In most cases, an employee cannot dictate the location of their work – but agreements matter
The simple definition of a constructive dismissal is “a unilateral and substantial change to a fundamental term of the employment contract or relationship.”
Since the fundamental basis of the employment relationship is that the employee will work and be paid, it is hard to argue that telling an employee that neither of those things will happen is not a substantial change.
But what about less drastic changes? Many employers have tried to weather the COVID-19 storm by implementing reductions in hours or wages. Do those constitute constructive dismissal too? How much of a change must there be to qualify as “substantial”?
One issue that is being discussed frequently as organizations try to get back to business is whether an employee can insist on working from home. The simple answer is that, in most cases, an employee cannot dictate the location of their work. That is no different now than it was in pre-COVID days.

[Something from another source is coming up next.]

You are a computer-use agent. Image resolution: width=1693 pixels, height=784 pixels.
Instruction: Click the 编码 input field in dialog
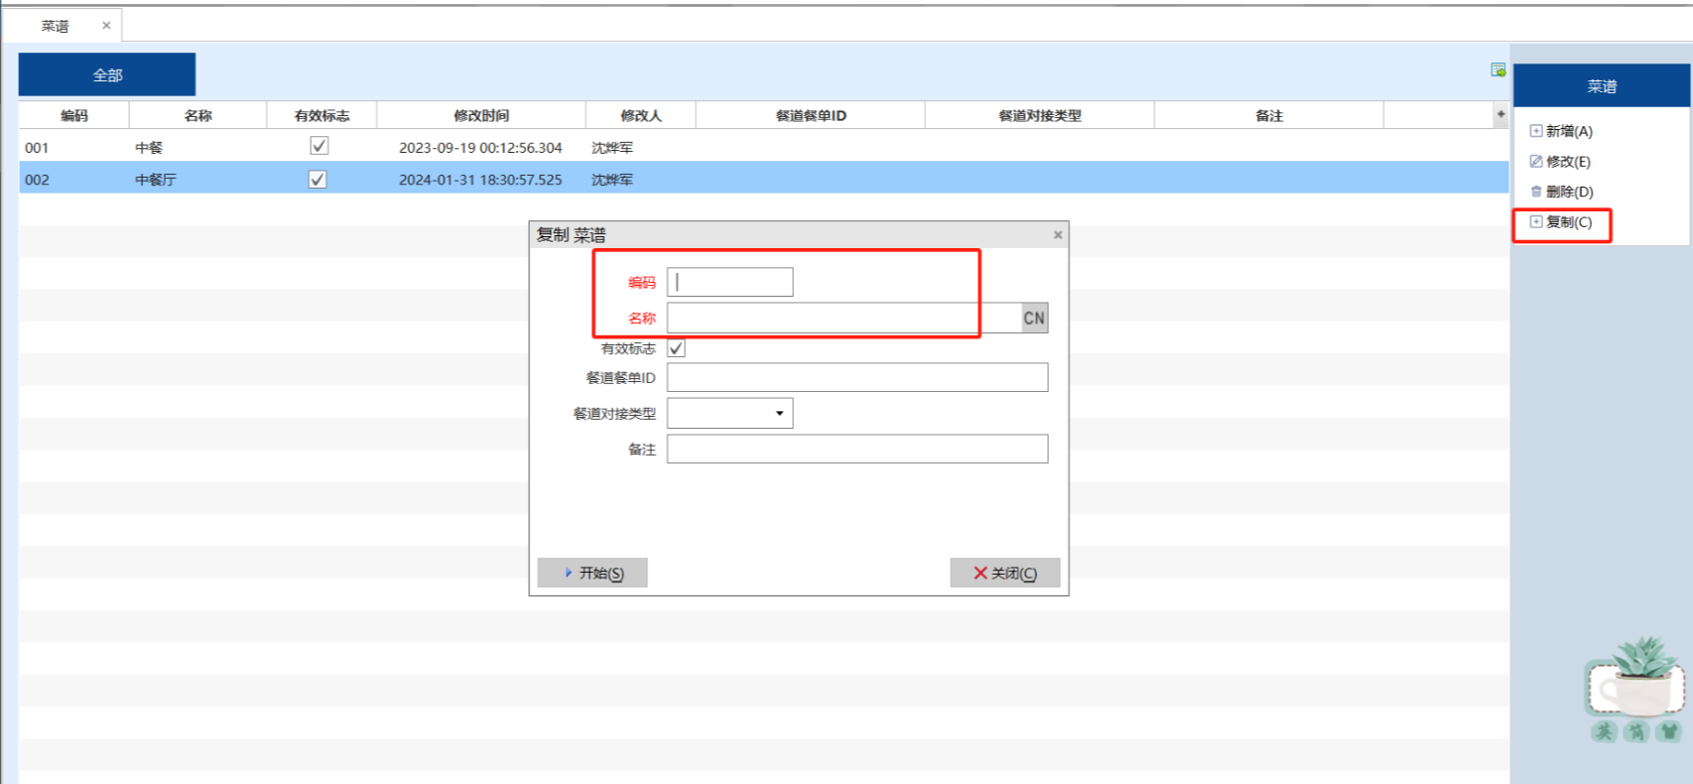[730, 283]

Even though they may have been working from home for the past few months, that was only due to the unforeseeable circumstances that we all experienced. However, what if they can show that the ability to work from home was a term of their employment agreement?
Win for employee
In the 2018 decision Hagholm v. Coreio Inc., there was a sale of the business and the new owner attempted to force Rosemary Hagholm to work exclusively from their offices. The evidence showed that previously, she had been allowed to work from home three days each week in order to avoid the commute from Waterloo to Toronto.
Hagholm took the position that she had been constructively dismissed when she was told that she could no longer work from home three days a week. On a motion for summary judgment, she was successful. The employer appealed, but Hagholm prevailed once again. The Ontario Court of Appeal agreed with the motions court judge that being able to work from home three days per week was an essential term of the employment agreement and that the unilateral change constituted constructive dismissal.
The employer also asserted that even if there was a constructive dismissal, Hagholm had a duty to mitigate her damages by continuing to work while searching for new employment. However, the Court of Appeal sided with the employee on this point as well, holding that:
“It would not be objectively reasonable to require a 60-year old employee who, more than 20 years earlier, had stipulated she would not accept a position if it required her to commute from Waterloo to Toronto every day, to mitigate her damages for the appellant's breach of contract by doing so.”
This pre-COVID case is instructive, as it squarely addresses the issue of relocating an employee’s place of work. While every case must be assessed on its own merits, if working from home (or any particular place) is part of an employee’s contract, an employer may not have the right to unilaterally change that.
Win for employer
Another constructive dismissal that should be more welcome to employers is the 2019 decision Clarke v. Halifax Herald Ltd., as it confirms that not all unilateral changes constitute constructive dismissal. Calvin Clarke was a long-serving account executive selling print ads in newspapers. After a brief sick leave, he was advised that he would be moved to a business development role. While the new role would be out of the same office and reporting to the same person, Clarke would be selling print orders for Bounty Print and promotional products with Headline Promotions. The evidence was that the employee tried the new role but gave up and resigned after seven weeks.
While the trial judge found that there was a constructive dismissal, the Court of Appeal found that she had failed to properly assess the magnitude of the changes to see if they rose to the level of “substantial”. As the court confirmed:
“The first branch of the test for constructive dismissal, the one that requires a review of specific terms of the contract, has two steps: first, the employer’s unilateral change must be found to constitute a breach of the employment contract and, second, if it does constitute such a breach, it must be found to substantially alter an essential term of the contract.”
The Court of Appeal found that the evidence did not disclose a sufficient change to justify a finding of constructive dismissal, and that the trial judge had erroneously relied on the subjective view of Clarke
It is important to remember that a change will not be a constructive dismissal if the employee agrees to it. Such agreement can be based on the employment agreement itself, or an agreement at the time of the change.
For example, when our clients had to consider temporary layoffs due to the pandemic, we divided them into two groups. The first had contracts which explicitly gave them the right to impose temporary layoffs; in that case, they could simply proceed to do so.
The second group did not have temporary layoff clauses in their contracts. In those cases, we worked with them to obtain the consent of the employees to the layoff, thereby precluding a constructive dismissal claim.
For any contemplated changes, employers should consider
- whether the contract of employment gives them the right to implement it
- whether the change is to a fundamental term of the relationship
- whether the change is substantial
- based on the above, whether there is a need to obtain the agreement of the employee.
If an employee objects to a change, then the employer has various options available to it, which can be discussed in a future post.